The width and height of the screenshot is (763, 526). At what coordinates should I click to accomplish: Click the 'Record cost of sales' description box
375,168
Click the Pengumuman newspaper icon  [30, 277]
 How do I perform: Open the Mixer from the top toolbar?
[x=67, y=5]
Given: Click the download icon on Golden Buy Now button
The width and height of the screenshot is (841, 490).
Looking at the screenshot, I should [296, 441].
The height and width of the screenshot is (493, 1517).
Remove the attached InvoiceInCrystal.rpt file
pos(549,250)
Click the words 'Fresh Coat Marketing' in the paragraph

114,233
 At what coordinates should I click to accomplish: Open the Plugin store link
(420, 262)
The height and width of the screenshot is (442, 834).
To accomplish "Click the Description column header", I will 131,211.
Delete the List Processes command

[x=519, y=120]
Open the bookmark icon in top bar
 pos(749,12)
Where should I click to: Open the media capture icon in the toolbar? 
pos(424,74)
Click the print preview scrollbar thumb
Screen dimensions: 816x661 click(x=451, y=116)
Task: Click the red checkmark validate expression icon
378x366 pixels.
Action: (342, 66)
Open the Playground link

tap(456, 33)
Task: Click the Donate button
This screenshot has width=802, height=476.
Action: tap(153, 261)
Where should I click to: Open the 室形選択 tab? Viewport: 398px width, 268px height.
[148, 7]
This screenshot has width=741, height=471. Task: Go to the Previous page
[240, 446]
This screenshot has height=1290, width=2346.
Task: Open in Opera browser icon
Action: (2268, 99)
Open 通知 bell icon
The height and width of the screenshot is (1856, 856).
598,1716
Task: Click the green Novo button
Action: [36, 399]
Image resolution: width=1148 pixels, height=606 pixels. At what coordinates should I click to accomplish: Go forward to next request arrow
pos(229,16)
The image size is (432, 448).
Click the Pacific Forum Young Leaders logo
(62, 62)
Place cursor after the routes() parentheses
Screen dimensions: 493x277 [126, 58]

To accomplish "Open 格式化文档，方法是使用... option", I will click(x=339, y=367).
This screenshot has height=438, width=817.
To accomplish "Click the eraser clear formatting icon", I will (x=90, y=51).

........

Whenever "will" occurs in a line above, copy that line.

To accomplish "Click the Description column header", I will 131,211.
To accomplish "Open 格式化文档，方法是使用... option", I will click(x=339, y=367).
To accomplish "Click the eraser clear formatting icon", I will (x=90, y=51).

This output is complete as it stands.